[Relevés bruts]
####

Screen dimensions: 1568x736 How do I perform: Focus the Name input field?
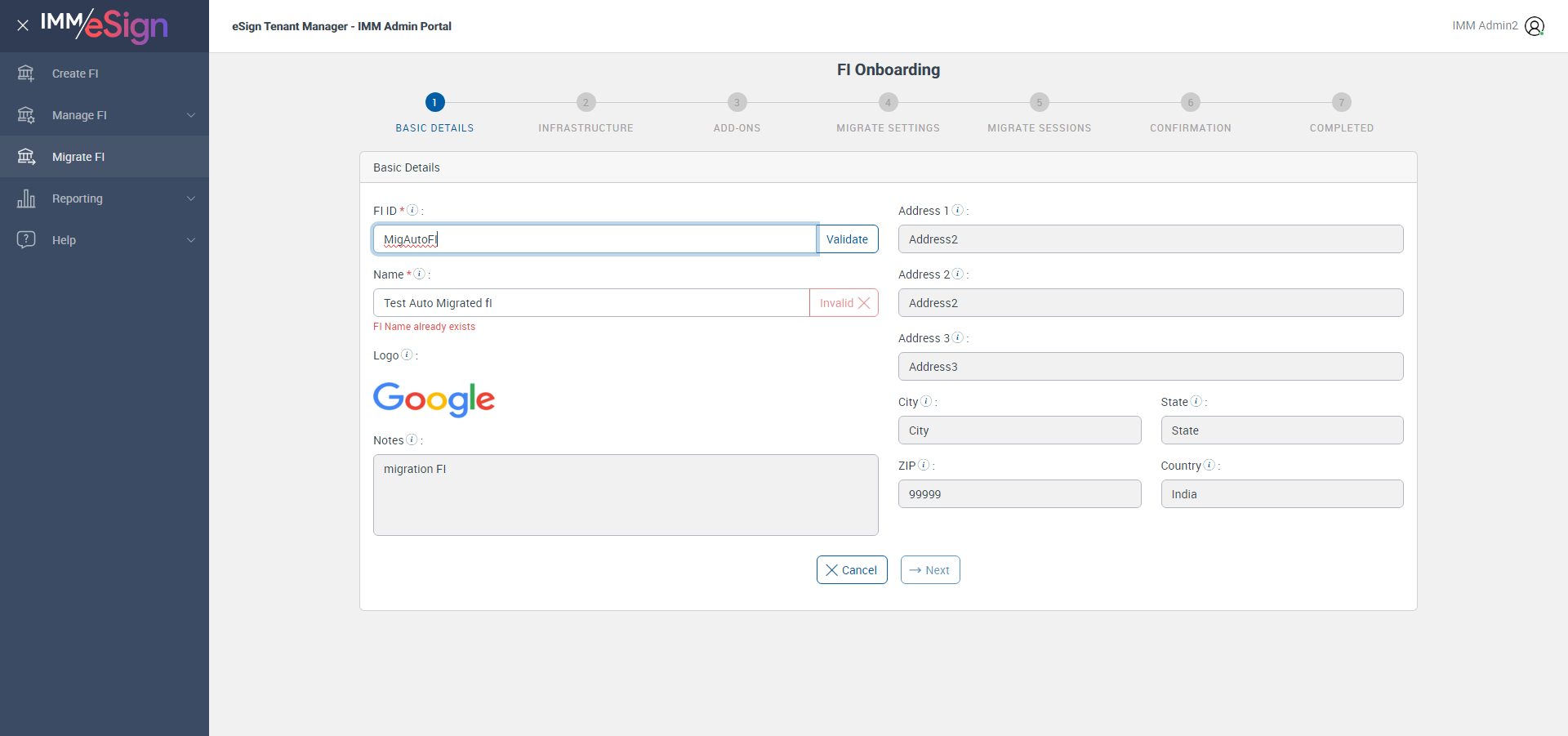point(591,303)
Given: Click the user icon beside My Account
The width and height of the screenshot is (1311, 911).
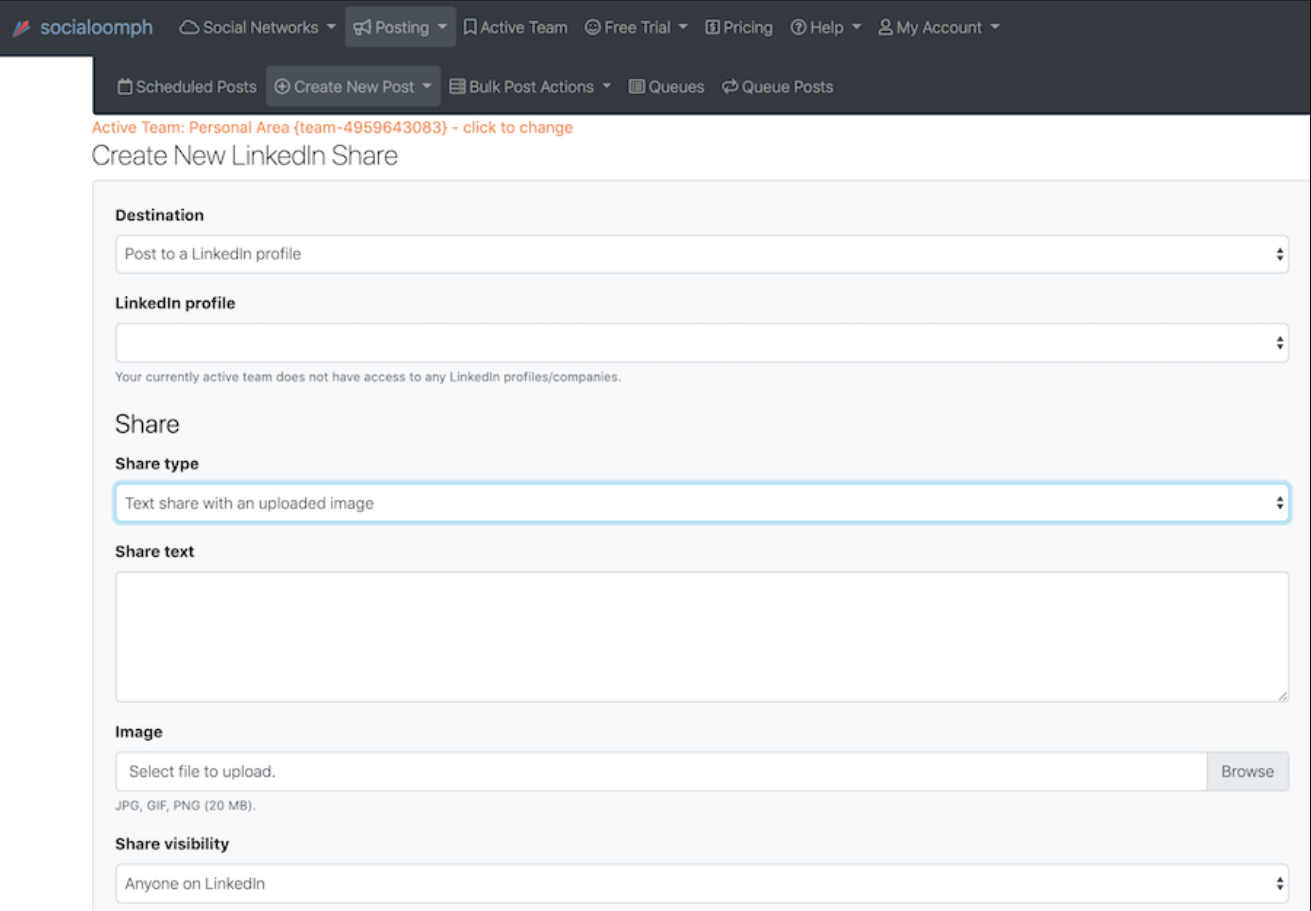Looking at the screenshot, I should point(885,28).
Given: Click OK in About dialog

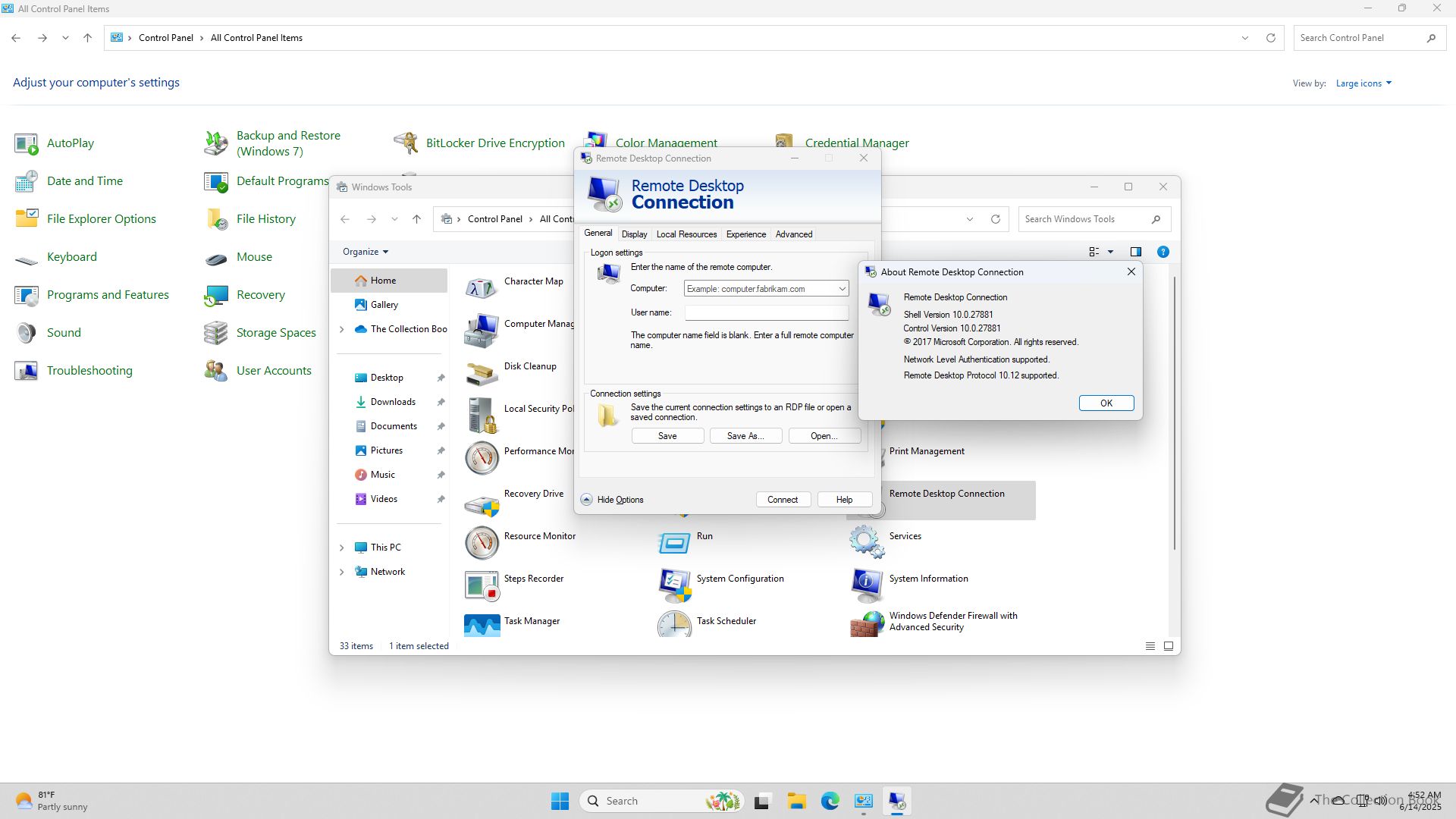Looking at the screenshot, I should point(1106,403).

####

# [Consigne]
Réécrivez les lignes en partant du début jusqu'à celle qui contient « Looking at the screenshot, I should point(885,28). », cette dernière comprise, en remplaçant « user icon » par « profile icon » sans rien changer d'autre. N'incluez pas les images dans votre réponse.

# [Réponse attendue]
Screen dimensions: 1568x736 How do I perform: Focus the Name input field?
point(591,303)
Given: Click the profile icon beside My Account
The width and height of the screenshot is (1311, 911).
Looking at the screenshot, I should point(885,28).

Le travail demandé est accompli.